▶ [Direction] For the bylaw extract on the Board of Directors below, decide whether each statement agrees with it: (a) Reducing the number of directors can shorten the term of a sitting director. (b) People the Board employs may also be officers or directors of the Corporation. (c) Designating committees relieves the Board of Directors of responsibility imposed by law. Answer each with yes or no and quote the deciding words.

━━━━━ Source extract ━━━━━

The number of directors may be decreased at any time by a
majority vote of the whole Board of Directors, except that no
decrease in the number of directors shall have the effect of
shortening the terms of any incumbent director.
Section 2. Duties. The Board of Directors shall
exercise a general supervision over the affairs of the
Corporation, authorize the issuance and sale of shares of the
Corporation, receive and pass upon the reports of the
Secretary and Treasurer, audit all bills and accounts against
the Corporation and fix or delegate authority to fix the
compensation of officers and employees of the Corporation.
The Board may direct any officer or officers of the
Corporation to transact any particular branch of business
which it may see fit to designate. The Board of Directors
may, from time to time, employ such persons as the Board may
deem necessary for the carrying on of the business of the
Corporation, any of whom may also be officers or directors of
the Corporation.
Section 3. Committees. The Board of Directors by
resolution passed by a majority of the whole Board of
Directors may designate from among its members an Executive
Committee, or one or more other committees each of which, to
the extent provided in the resolution or in the Articles of
Incorporation or the By-Laws of the Corporation, shall have
all the authority of the Board of Directors, but no such
committee shall have the authority of the Board of Directors
in reference to amending the Articles of Incorporation,
adopting a plan of merger or consolidation, recommending to
the shareholders the sale, lease, exchange or other
disposition of all or substantially all the property and
assets of the Corporation otherwise than in the usual and
regular course of its business, recommending to the
shareholders a voluntary dissolution of the Corporation or a
revocation thereof, or amending the By-Laws of the
Corporation. The designation of such committees and the
delegation thereto shall not operate to relieve the Board of
Directors, or any member thereof, of any responsibility
imposed by law.

━━━━━ Given information ━━━━━

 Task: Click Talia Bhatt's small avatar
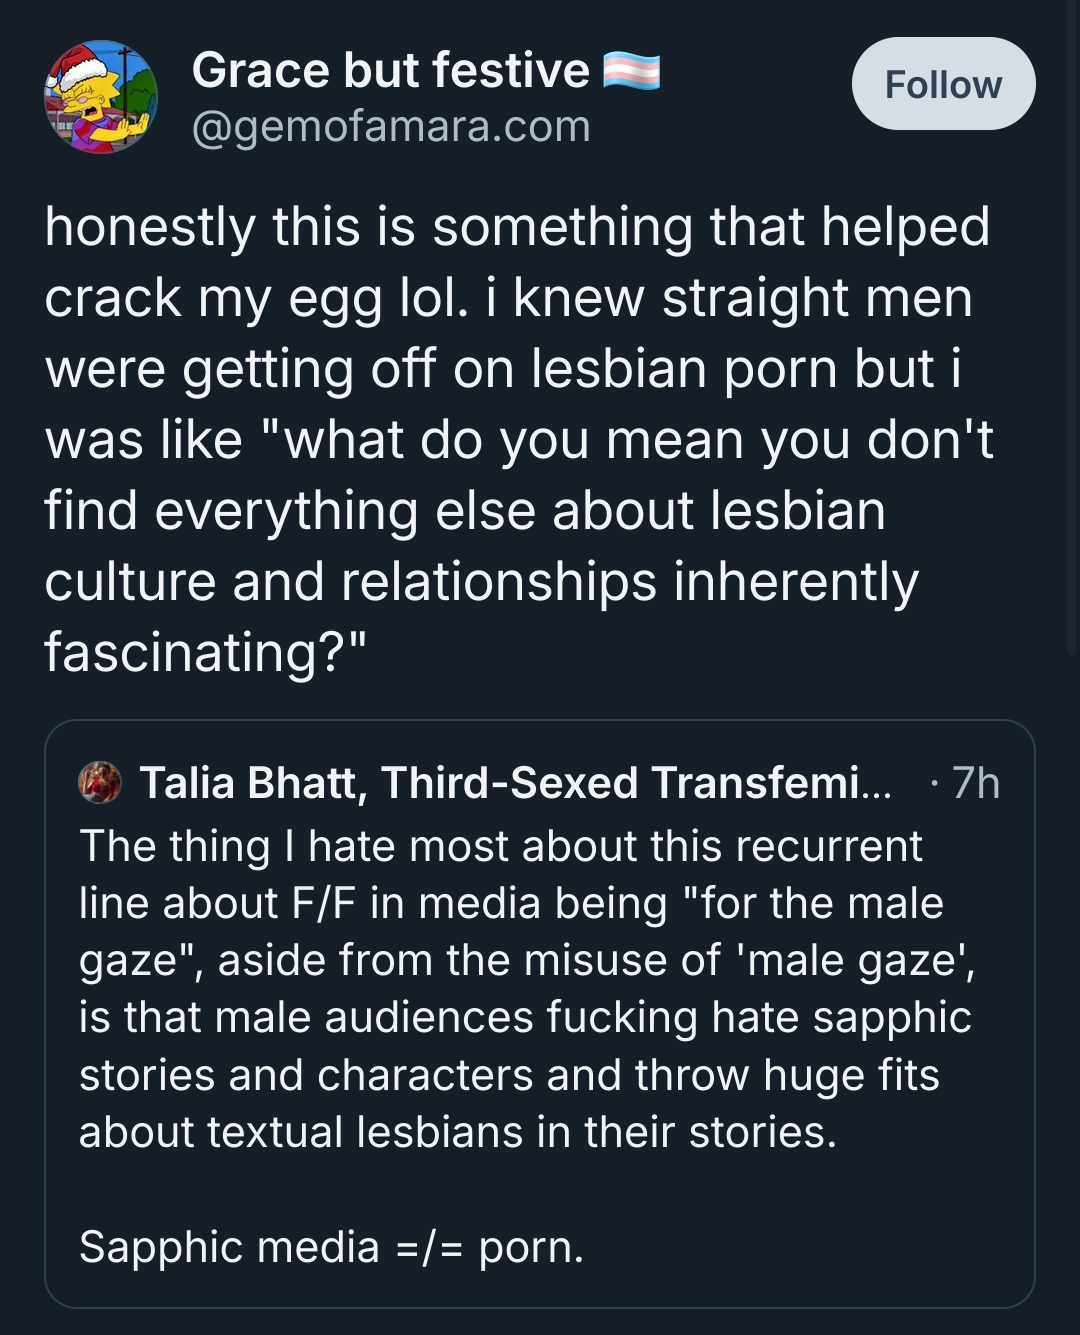coord(100,782)
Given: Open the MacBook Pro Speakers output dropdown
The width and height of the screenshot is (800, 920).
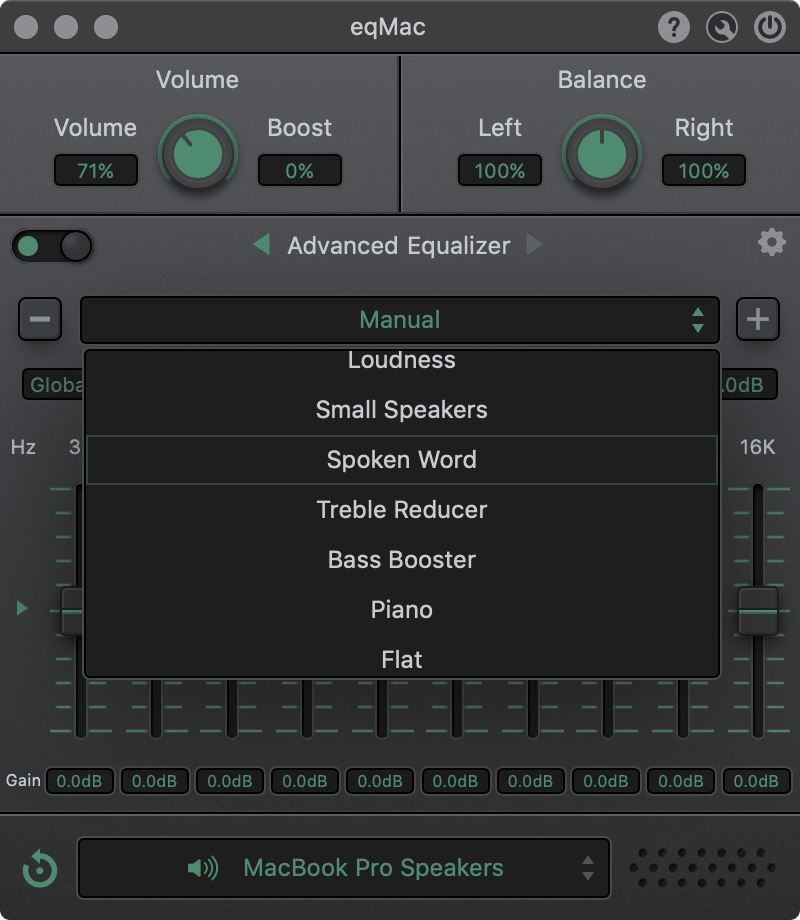Looking at the screenshot, I should click(344, 868).
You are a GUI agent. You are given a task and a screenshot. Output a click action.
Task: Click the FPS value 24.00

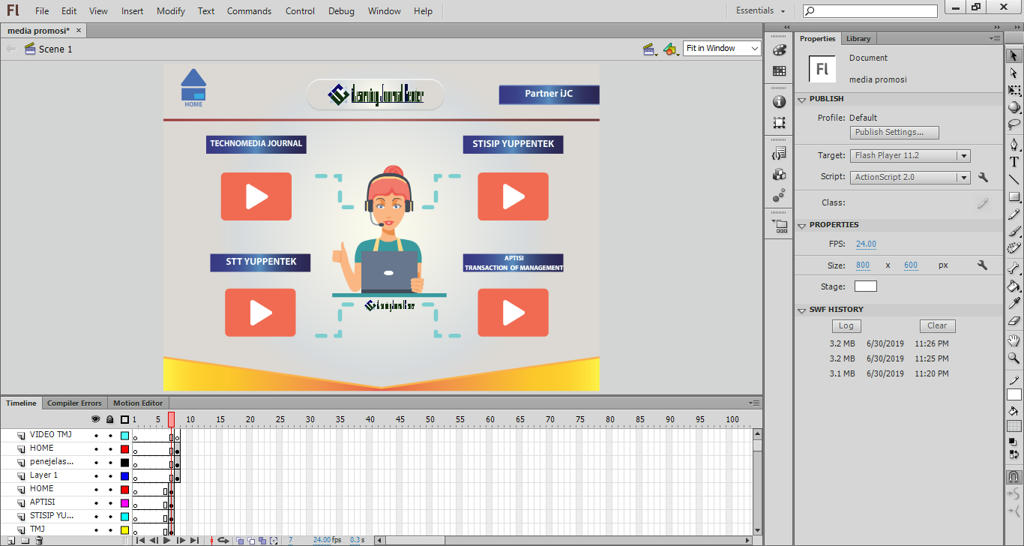[866, 244]

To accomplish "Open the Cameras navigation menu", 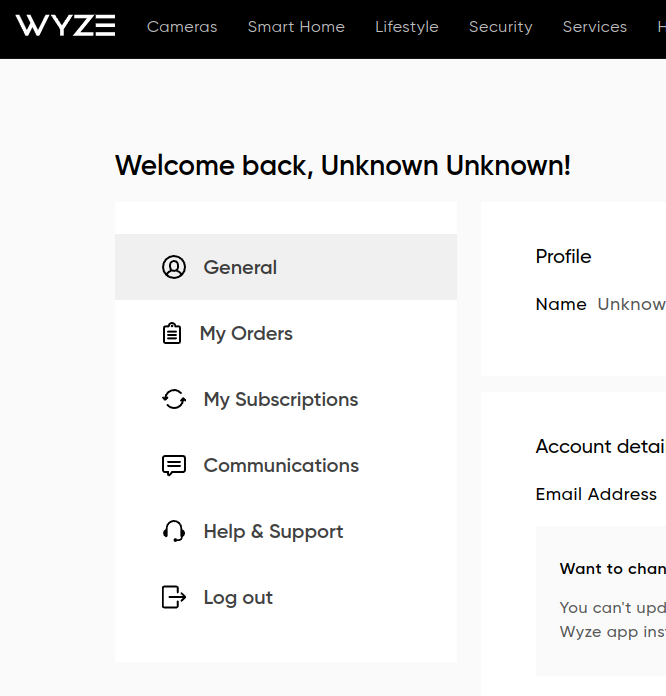I will click(182, 27).
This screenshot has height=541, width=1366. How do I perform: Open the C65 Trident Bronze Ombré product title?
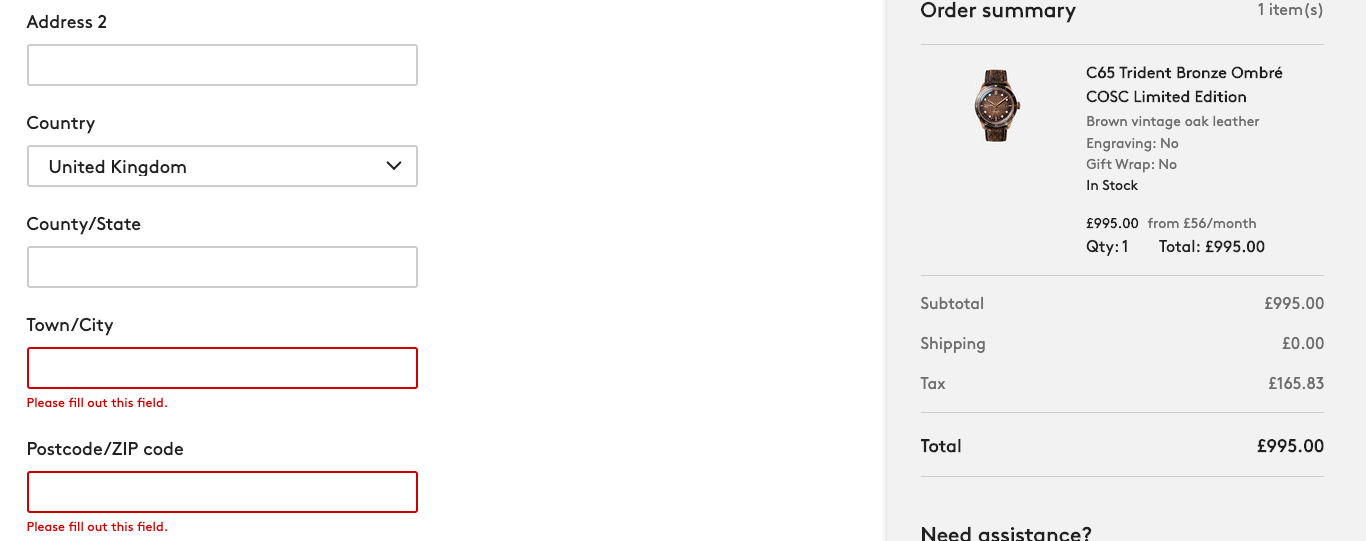(1184, 85)
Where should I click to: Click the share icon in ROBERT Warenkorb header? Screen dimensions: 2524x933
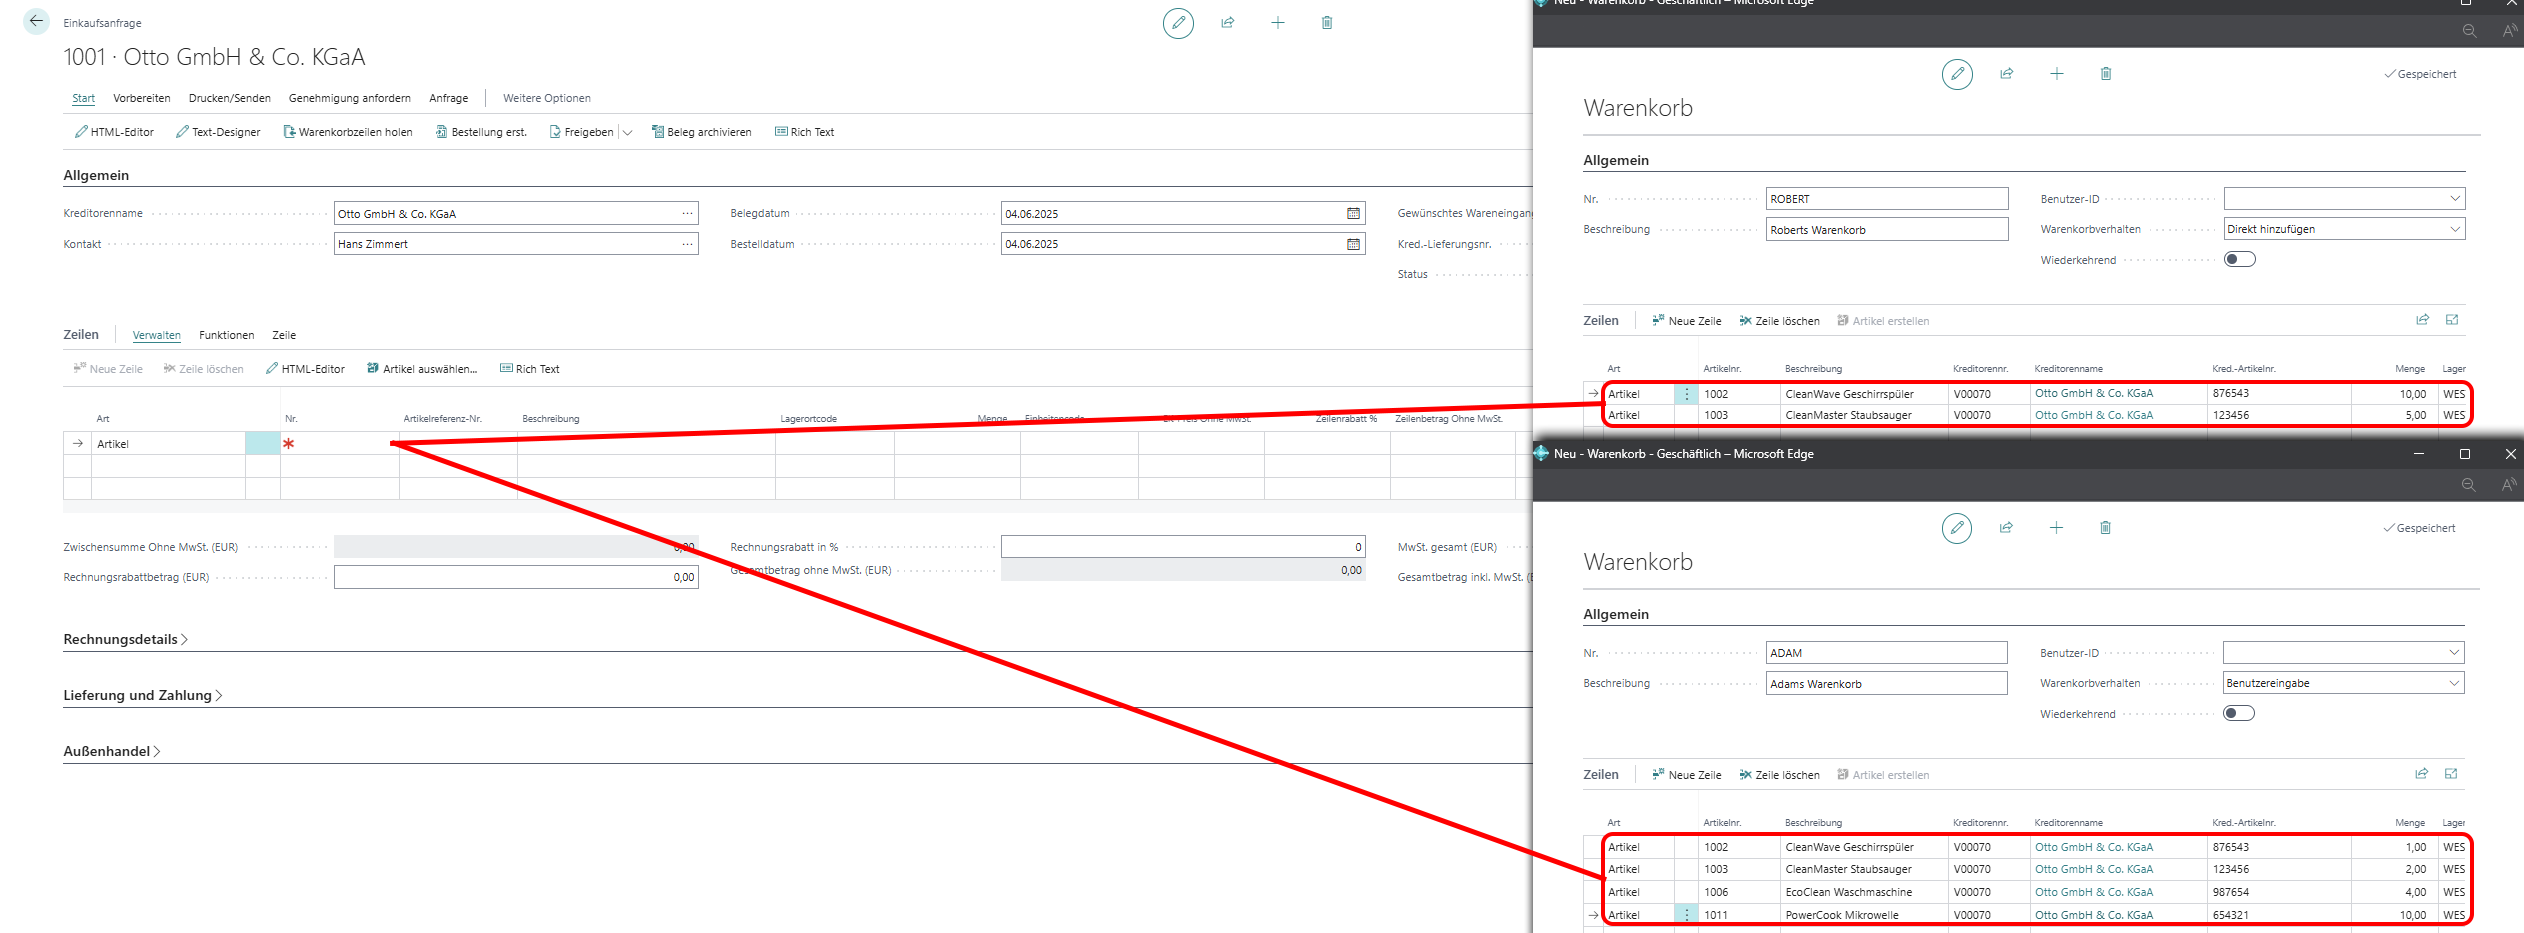(x=2006, y=74)
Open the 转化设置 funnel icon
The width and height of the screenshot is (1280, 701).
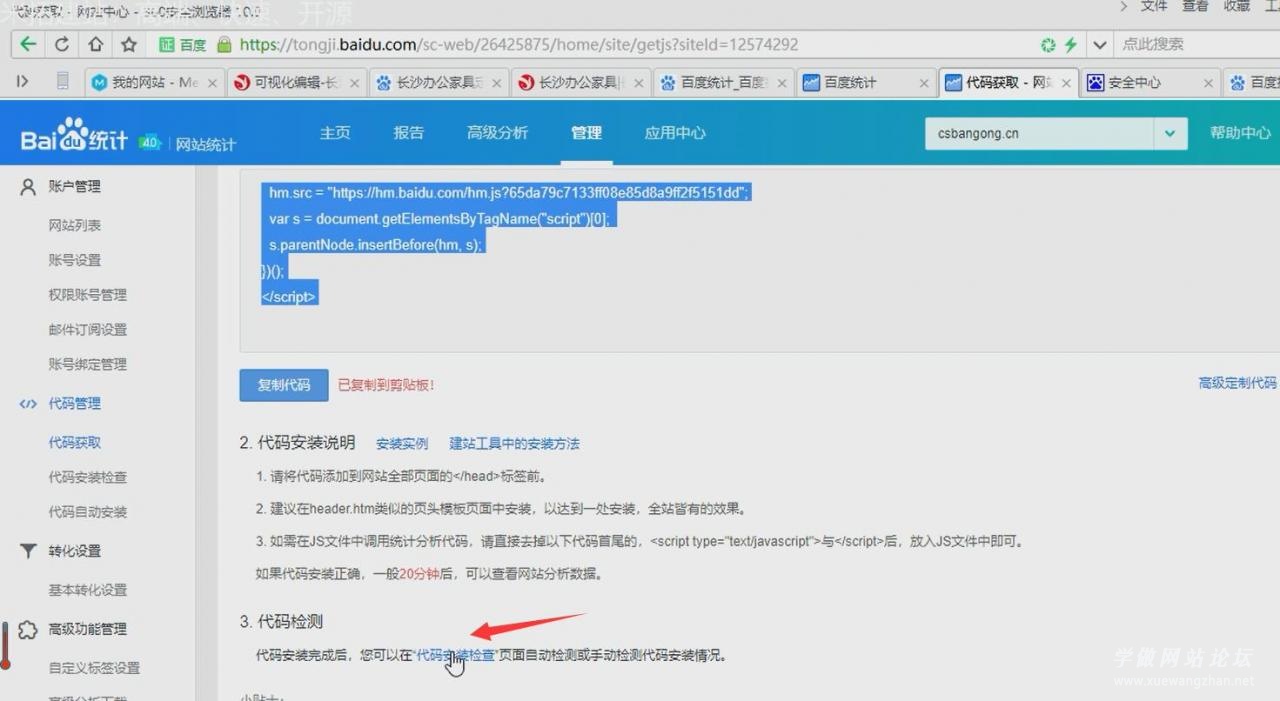click(27, 551)

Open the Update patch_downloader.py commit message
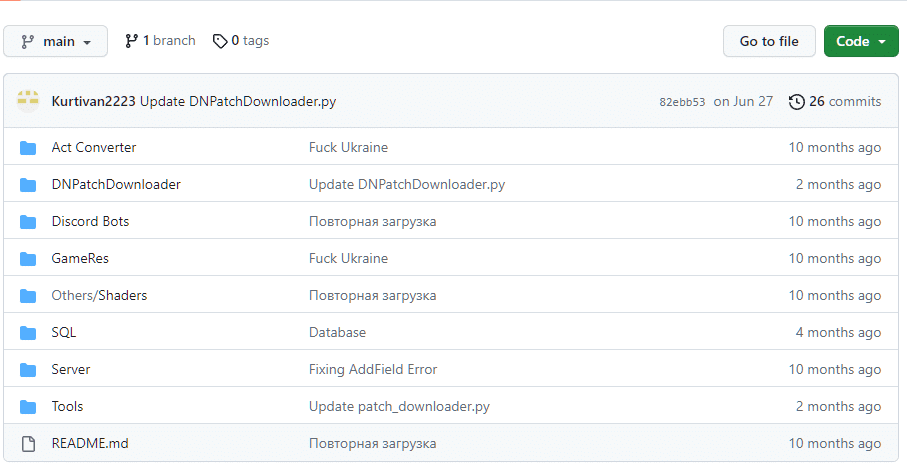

━━━━━

▶ [Response below]
(a) No: "no decrease in the number of directors shall have the effect of shortening the terms of any incumbent director."
(b) Yes: "any of whom may also be officers or directors of the Corporation."
(c) No: "shall not operate to relieve the Board of Directors, or any member thereof, of any responsibility imposed by law."